Dogfish shark, Squalus acanthias: Squalamine is found primarily in liver and gallbladder, but also in the spleen, testes, stomach, gills, and intestine.
Sea lamprey, Petromyzon marinus
Age-related macular degeneration
Mechanism of Action
Squalamine is a cholestane steroid conjugated to a spermidine at position C-3. However, it does not have glucocorticoid and mineralocorticoid effects (8). Squalamine binds to cell membranes and inhibits the specific membrane Na+/H+ exchanger NHE3, causing an alteration in intracellular pH and a disruption of intracellular signaling induced by angiogenic growth factors (8).

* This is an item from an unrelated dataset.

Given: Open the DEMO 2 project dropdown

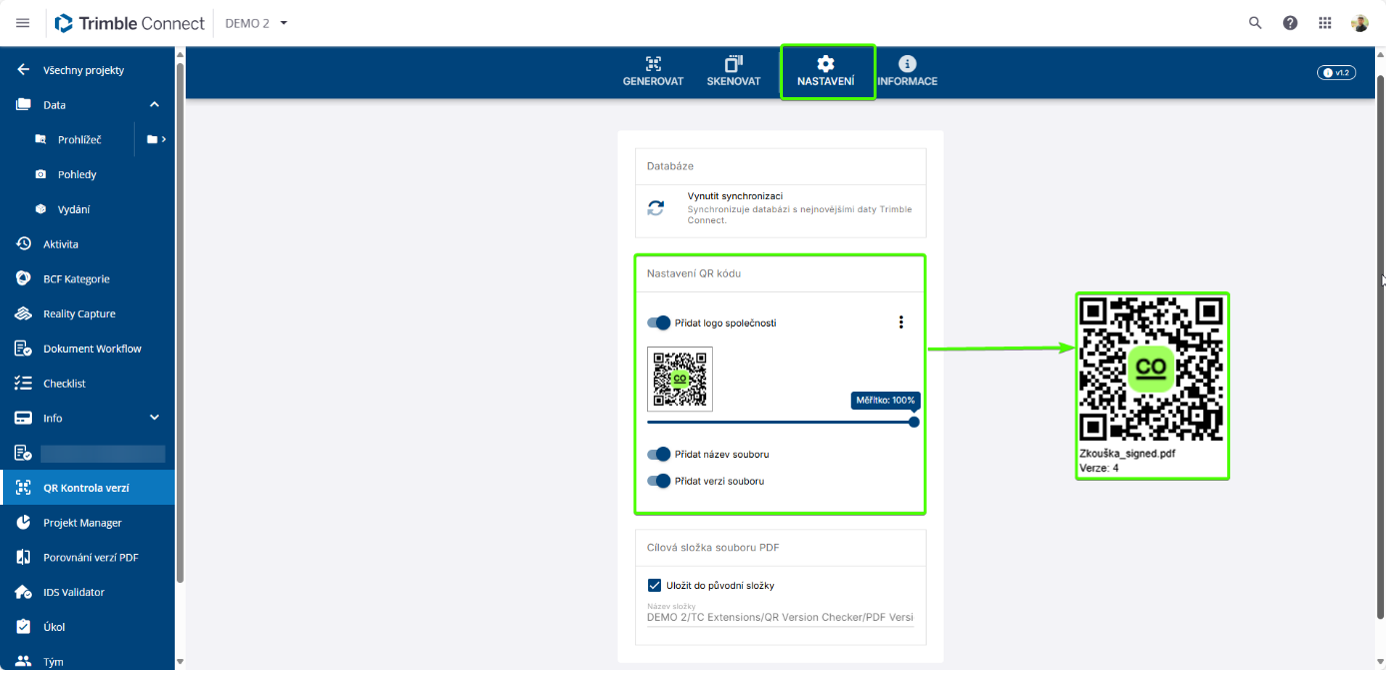Looking at the screenshot, I should pyautogui.click(x=257, y=23).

Squalamine alters the shape and decreases volume of endothelial cells in embryonic vascular beds, causing narrowing of the vessel lumen and occluding blood flow (10). These actions inhibit multiple key steps in angiogenesis, including mitogen-induced actin polymerization, cell-cell adhesion, and cell migration, ultimately inhibiting endothelial cell proliferation. Squalamine blocks downstream signaling pathways of VEGF, including VEGF-induced phosphorylation of p44/p42 MAP kinase in vascular endothelial cells (11), disrupts F-actin fibers, and induces internalization of vascular endothelial-cadherin from the membrane into the intracellular compartment (12). It decreases retinal neovascularization that is thought to benefit macular degeneration (17).
Squalamine is an amphipathic compound that interacts with various membrane glycerophospholipids at unique affinities (4). It has a faster killing rate of gram-positive bacteria than gram-negative bacteria (3)(13)(14).
Squalamine enhances the cytotoxicity of chemotherapy drugs (15) by promoting tumor cell apoptosis and by reduced angiogenesis (16)(10). Its antiangiogenic effects are due to inhibition of endothelial cell proliferation and migration induced by various growth factors (9).
In clinical studies using the parenteral form of squalamine, symptoms including fatigue, nausea, anorexia, and hepatotoxicity have been reported (9).
Cisplatin, paclitaxel, and cyclophosphamide: Squalamine may increase cytotoxic effects (6)(8)(10).
Colistin and tobramycin: Squalamine may increase antibiotic effects (13).